**Task goal:**
Search the data for "computer". Each line containing it is to be copied.

**Source material:**
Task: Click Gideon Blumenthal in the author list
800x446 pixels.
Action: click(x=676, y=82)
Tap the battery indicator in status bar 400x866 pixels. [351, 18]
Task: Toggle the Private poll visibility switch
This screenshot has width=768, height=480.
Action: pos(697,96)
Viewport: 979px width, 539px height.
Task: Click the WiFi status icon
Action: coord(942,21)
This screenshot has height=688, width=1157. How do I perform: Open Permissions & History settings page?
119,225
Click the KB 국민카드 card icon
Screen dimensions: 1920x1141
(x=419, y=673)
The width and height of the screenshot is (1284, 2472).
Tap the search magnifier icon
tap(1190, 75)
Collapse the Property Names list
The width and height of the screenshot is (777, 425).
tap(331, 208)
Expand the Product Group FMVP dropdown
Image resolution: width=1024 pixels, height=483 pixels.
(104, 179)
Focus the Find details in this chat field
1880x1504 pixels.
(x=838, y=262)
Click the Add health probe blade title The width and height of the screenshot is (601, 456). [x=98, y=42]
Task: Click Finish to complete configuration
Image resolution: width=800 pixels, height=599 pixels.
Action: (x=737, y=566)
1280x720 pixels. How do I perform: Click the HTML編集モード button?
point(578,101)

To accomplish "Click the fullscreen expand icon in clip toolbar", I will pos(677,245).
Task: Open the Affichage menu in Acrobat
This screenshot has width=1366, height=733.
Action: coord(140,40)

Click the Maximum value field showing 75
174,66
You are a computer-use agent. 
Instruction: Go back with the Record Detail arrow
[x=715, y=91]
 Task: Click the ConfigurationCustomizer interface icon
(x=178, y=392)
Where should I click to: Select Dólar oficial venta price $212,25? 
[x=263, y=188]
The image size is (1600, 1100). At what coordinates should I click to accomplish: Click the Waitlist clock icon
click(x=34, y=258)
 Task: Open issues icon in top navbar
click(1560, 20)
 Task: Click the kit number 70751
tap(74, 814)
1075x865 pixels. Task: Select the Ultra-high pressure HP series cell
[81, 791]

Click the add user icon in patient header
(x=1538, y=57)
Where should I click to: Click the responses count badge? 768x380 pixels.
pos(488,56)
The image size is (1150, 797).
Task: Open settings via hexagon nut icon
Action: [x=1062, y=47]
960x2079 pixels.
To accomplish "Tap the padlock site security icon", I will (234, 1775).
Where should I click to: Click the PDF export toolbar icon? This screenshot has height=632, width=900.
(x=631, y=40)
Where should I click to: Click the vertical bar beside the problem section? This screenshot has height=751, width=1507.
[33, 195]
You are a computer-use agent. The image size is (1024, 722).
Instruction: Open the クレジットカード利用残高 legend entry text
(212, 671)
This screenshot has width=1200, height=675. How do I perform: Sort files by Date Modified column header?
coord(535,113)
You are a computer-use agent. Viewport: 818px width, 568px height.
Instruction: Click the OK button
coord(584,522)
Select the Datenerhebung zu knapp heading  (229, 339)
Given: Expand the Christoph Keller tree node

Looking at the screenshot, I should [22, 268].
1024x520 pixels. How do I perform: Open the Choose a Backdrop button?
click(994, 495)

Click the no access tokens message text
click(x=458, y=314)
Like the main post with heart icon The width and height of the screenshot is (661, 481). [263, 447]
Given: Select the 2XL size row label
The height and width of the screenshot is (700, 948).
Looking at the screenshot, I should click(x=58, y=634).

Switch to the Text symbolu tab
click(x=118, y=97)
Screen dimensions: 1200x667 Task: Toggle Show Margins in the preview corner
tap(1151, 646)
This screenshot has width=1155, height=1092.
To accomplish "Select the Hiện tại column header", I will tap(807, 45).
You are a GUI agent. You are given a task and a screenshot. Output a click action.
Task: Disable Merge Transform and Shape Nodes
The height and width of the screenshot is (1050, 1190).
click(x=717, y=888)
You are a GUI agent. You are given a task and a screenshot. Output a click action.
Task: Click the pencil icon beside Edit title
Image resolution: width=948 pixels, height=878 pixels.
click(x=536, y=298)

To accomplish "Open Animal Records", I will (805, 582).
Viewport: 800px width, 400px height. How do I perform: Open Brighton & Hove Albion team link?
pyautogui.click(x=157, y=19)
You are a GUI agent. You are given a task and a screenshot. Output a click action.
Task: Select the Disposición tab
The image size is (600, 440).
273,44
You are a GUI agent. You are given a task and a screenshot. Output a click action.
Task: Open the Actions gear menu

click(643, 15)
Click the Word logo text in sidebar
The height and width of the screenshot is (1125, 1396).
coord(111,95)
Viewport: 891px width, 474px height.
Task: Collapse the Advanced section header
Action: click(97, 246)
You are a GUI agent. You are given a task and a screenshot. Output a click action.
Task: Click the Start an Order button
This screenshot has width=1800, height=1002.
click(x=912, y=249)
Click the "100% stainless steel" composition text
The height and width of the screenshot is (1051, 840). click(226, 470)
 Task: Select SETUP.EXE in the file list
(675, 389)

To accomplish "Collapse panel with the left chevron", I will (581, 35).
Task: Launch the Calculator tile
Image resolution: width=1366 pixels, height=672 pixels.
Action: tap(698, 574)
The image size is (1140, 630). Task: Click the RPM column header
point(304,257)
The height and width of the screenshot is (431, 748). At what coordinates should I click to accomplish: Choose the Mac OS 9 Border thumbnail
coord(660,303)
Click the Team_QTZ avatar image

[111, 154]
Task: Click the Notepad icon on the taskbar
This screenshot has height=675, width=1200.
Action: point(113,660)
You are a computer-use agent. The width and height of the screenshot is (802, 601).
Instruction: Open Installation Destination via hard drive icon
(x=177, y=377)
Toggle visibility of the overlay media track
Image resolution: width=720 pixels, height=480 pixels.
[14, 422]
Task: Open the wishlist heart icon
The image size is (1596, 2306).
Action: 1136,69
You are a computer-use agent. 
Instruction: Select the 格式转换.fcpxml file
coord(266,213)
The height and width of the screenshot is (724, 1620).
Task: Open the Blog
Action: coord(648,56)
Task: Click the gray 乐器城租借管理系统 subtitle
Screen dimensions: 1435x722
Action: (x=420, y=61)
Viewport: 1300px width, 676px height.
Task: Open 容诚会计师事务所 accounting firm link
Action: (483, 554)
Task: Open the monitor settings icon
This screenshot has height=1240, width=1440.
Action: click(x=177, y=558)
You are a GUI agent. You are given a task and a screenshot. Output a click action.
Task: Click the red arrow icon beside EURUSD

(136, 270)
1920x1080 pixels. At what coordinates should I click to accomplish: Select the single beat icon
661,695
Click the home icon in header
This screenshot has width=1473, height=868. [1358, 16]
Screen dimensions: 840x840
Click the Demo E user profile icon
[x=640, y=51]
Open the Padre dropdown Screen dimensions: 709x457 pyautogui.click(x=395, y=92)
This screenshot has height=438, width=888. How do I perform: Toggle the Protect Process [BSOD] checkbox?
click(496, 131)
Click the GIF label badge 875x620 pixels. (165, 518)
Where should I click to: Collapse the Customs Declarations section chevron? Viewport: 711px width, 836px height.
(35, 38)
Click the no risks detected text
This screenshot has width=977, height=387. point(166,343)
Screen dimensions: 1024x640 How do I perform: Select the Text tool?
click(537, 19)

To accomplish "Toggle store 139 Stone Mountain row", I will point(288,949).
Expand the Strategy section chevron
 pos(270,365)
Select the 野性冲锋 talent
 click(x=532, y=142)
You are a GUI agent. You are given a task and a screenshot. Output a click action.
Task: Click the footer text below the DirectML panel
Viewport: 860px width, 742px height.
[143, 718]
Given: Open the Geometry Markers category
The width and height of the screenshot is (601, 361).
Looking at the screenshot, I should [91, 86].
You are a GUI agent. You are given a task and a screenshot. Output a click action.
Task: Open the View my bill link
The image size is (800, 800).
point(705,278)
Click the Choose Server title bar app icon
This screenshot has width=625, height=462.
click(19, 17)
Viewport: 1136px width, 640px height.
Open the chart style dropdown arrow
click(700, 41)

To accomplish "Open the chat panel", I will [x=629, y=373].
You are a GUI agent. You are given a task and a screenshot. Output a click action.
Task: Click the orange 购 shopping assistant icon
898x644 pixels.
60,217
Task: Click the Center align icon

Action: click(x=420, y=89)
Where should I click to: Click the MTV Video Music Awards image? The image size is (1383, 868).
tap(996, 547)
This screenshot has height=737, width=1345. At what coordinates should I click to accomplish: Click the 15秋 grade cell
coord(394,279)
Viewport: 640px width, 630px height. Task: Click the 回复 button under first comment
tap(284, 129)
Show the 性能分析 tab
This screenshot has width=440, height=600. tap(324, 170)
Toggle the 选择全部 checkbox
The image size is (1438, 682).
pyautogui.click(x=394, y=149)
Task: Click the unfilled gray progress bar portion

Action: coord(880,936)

**Result of this task:**
You are a computer-use agent. 
You are a computer-use agent. The image size is (1024, 722).
You are a computer-use agent. Viewport: 818px width, 568px height.
You are a computer-use agent. The width and height of the screenshot is (802, 601).
You are a computer-use agent. 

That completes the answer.